Oddly enough, the solution appears while the team rallies around a pregnant coworker, Daisy, who solves the case during her pre-delivery contractions. She supposes that the blood sample they found with Brooks wasn’t his. It has to be that of a blood relative.

Brooks had a son. Which brings us back to Emory Stewart, who turns out to be Brooks’s son from a previous relationship. Emory talked to Brooks, but when they met in person later that day, Brooks claimed to have no idea who he was. Angry, and unaware that Alzheimer’s was behind Brooks’s faulty memory, Emory shoved Brooks down a hill, unintentionally killing him.


This episode goes against the standard crossword mystery convention of having a puzzle at the center of the murder. There’s no puzzle left behind by the killer, no cryptic clue scribbled onto a grid by the victim, no need for a detective with a knack for crosswords to crack the case.

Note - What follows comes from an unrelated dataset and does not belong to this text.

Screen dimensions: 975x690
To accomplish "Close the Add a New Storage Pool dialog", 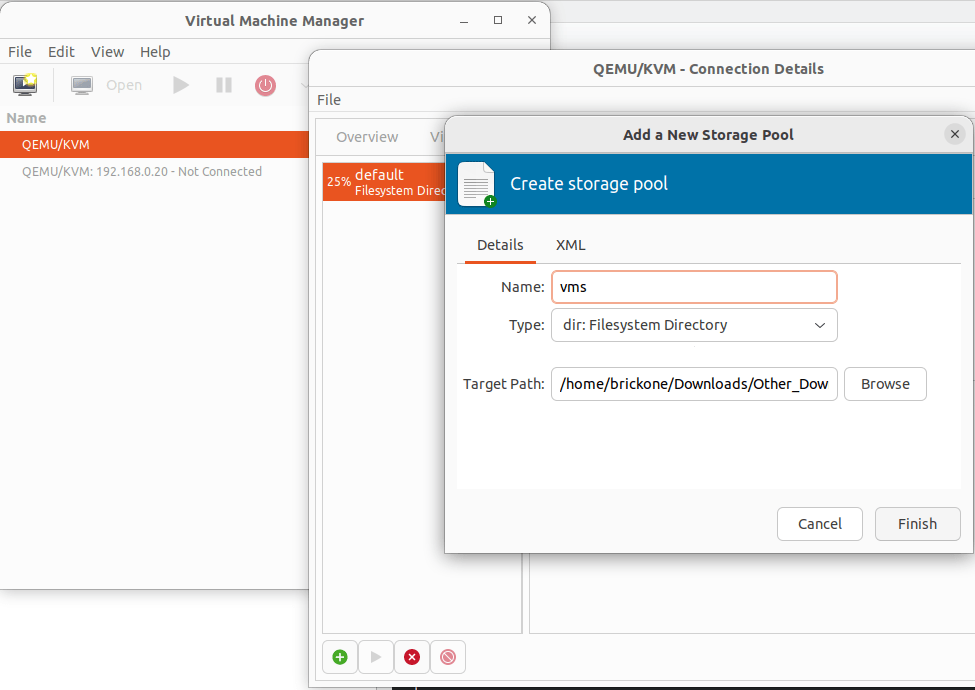I will click(954, 134).
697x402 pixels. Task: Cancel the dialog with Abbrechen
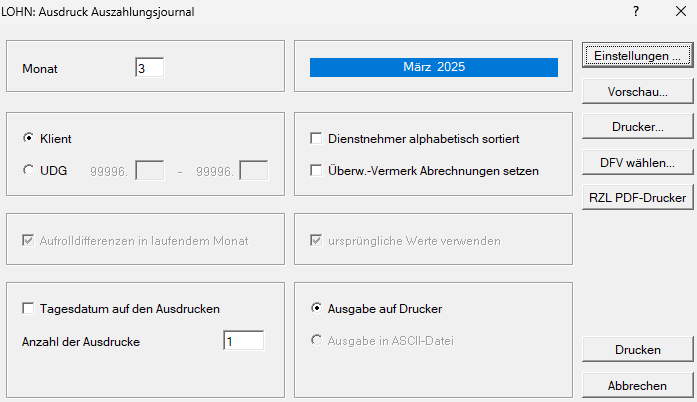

There’s simply a murder mystery and a bit of fun clue-fueled wordplay.

Sadly, we never return to the curiously unpleasant list of clues and words on Brooks’s cast, which was one of the most interesting plot points to me. Oh well. (There’s also the whole “wife knows husband has Alzheimer’s, but doesn’t report him missing” plot hole. But, hey, puzzles, not plot holes, right?)

[Mr. Shortz, looking none too amused by the plot of this episode.]

This episode does raise an intriguing idea, though. Imagine a murder mystery dinner set at next year’s American Crossword Puzzle Tournament, where something dastardly had happened to Will Shortz. (Thankfully, we can lose the fracking pit and its acidic unpleasantness with this scenario.)

Who would YOU suspect had done the heinous deed? His equally ambitious and capable assistant? A wronged fellow constructor? Perhaps a jealous ping-pong rival? There’s a lot of possibility there.

Of course, considering how Puzzle #5 decimated the competition last year, perhaps Brendan Emmett Quigley would be a more likely target.